Required task: Rewrite the freighter passage from "Freighter fact: the" up to and including "from the floor, haha.", putting "steel" wherever "metal" appears.

Freighter fact: the whole thing was metal. You guys are probably like, “No shit, moron, you think it was a plastic boat?” But even the internal walls are metal and you can use magnets to hang signs anywhere, literally anywhere; you could hang a sign from the floor, haha.

But what signs would you even hang? For activities? There are none. Maybe a sign to remind people that talking has no place at the dinner table for some fascist reason?

At my very first dinner; I made a huge mistake. I turned down the ice cream, which was offered to me by the mess staff at the end of my meal.

I said, “No thank you!” and waved a friendly hand, all happy to be making such smart health choices in the middle of the ocean like anything fucking mattered out here in the middle of the ocean, but I looked up to see the Chief Mate glaring at me. They were all sort of glaring at me, in this weird mess room, which was pitching and rocking and would continue to pitch and rock for the next nine days. No one said a word, they just grimaced. And so I left.

I found out later, once I started to befriend these swarthy assholes, that ice cream comes but once a week. And they use it as a time marker. They wait all damn week for this ice cream. They count the passing weeks using bowls of ice cream, like hardened criminals incarcerated in some Baskin-Robbins prison. The Chief Mate, who’s name I would eventually learn was Marius, and who is awesome, and who is Romanian, and who had sent that glacial sea-stare right through me after I turned down my bowl, told me much later: “Ice creams are very important to us. See, I have only 12 more ice creams before I see my wife and daughter.”

Listed entries:
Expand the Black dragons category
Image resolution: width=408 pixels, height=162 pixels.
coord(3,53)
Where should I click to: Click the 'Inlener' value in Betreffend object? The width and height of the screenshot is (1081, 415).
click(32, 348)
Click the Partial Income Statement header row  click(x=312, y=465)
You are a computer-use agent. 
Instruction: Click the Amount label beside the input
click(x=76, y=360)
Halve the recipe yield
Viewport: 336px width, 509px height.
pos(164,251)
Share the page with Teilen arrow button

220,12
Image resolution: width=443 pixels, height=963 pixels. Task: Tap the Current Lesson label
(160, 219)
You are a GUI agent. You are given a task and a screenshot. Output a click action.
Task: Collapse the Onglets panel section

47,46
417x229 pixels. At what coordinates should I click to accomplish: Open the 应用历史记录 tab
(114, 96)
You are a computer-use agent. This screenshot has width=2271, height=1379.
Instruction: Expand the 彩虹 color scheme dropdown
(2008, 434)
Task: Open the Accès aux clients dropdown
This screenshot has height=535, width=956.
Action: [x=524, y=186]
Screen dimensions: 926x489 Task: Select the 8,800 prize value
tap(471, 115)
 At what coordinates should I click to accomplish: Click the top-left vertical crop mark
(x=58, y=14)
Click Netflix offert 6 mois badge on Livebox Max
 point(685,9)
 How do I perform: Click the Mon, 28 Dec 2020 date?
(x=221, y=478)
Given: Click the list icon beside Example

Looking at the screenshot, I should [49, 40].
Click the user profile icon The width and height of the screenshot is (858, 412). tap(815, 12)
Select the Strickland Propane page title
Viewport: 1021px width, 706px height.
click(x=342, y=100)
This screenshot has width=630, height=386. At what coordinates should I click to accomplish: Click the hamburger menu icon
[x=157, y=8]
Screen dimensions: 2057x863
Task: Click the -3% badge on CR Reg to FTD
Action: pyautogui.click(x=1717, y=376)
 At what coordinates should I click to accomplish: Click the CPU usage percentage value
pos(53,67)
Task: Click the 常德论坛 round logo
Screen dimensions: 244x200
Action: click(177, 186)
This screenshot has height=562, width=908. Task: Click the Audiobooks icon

Answer for the task:
Freighter fact: the whole thing was steel. You guys are probably like, “No shit, moron, you think it was a plastic boat?” But even the internal walls are steel and you can use magnets to hang signs anywhere, literally anywhere; you could hang a sign from the floor, haha.